Pacific Debt Relief Program

Top 5 Causes Of Debt & How To Fix Them

Sep 27, 2016

Last Updated: April 5, 2024


Primary Reasons for Debt and Effective Ways to Address Them

Finding yourself in debt can feel like being stuck in quicksand; the more you struggle, the deeper you sink. But what if you could find solid ground again? This guide not only explores the top five causes of debt but offers practical, actionable solutions to navigate your way back to financial stability.


From understanding the impact of divorce and unemployment to mastering money management and escaping the minimum payment trap, we'll arm you with the knowledge and tools you need to tackle debt head-on and reclaim control of your finances.


If you'd rather speak to a debt specialist now, click here for a free consultation.


Here are The Top 5 Causes of Debt.


1. Divorce


The leading cause of arguments among couples revolves around money more than any other causes of typical domestic disputes. It’s likely that one or both parties had accrued debt prior to getting married and “what’s yours is mine” unfortunately applies to the bills too.

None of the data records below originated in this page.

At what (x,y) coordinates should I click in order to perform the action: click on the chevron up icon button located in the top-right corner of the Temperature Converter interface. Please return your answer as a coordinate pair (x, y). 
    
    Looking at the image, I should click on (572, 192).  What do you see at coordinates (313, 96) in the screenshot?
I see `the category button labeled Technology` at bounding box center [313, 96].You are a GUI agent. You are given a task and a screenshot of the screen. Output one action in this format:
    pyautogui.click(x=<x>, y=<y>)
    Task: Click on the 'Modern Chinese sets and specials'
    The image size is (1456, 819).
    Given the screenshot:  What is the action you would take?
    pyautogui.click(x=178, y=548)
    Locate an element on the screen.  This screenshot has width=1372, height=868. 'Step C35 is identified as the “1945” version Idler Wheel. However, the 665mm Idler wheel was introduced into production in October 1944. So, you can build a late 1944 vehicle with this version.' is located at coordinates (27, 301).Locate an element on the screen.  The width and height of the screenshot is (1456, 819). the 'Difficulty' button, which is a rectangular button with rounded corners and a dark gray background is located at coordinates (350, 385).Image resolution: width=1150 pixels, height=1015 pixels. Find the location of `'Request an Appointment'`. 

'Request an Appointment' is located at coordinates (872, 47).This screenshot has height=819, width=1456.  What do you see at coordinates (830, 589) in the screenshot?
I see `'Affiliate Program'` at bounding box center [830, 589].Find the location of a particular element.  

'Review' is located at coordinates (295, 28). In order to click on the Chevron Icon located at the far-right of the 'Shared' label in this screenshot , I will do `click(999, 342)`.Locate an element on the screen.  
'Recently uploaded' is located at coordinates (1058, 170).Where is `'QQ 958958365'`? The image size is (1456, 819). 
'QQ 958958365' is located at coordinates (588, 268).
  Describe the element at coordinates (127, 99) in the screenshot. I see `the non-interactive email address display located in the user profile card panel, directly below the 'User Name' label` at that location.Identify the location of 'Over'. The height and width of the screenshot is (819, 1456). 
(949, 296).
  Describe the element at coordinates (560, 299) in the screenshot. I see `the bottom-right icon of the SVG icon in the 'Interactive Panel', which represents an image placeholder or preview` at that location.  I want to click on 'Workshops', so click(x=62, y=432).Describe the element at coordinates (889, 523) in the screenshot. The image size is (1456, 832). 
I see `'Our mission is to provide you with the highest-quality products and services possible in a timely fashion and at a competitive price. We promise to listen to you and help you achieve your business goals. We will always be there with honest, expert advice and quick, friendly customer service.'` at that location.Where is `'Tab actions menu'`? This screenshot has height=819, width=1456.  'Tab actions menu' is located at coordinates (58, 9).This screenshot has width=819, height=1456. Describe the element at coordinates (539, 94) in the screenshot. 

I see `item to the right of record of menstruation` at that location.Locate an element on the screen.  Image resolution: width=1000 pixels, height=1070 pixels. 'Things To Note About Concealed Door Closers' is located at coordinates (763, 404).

Although it’s recommended to discuss money and spending habits before tying the knot, if couples don’t create a reasonable plan to paying off debt and spending money, it will lead to marital strife that can turn into divorce.


The average percent of divorce in the United States is between 40-50% and the cost of getting divorced is $15,000-$20,000. Also going from a two-income household back to one can take a significant toll on your bank account.


2. Unemployment & Underemployment


No one expects to lose their job and it never comes at a good time. If you lose your job, side hustles and alternate income sources can help mitigate the loss until you find new work. Unless you have the recommended 6 months' worth of expenses stored in your savings account, you’re going to have a lot of accrued debt sooner rather than later.


There’s also the unfortunate occurrence of taking a pay cut when having to suddenly work part-time either due to having a child, a medical issue, or getting fewer shifts at work. We’re creatures of habit, so although our employment status might have changed, it’s very likely that our spending habits haven’t.


People are typically spending more than they earn and recent studies have shown that although income is decreasing, the rate of spending is still climbing, which leads to the next reason for debt.


If you lose your job, side hustles and alternate income sources can help mitigate the loss until you find new work. Consider popular side hustles like rideshare driving, tutoring, freelance writing, etc.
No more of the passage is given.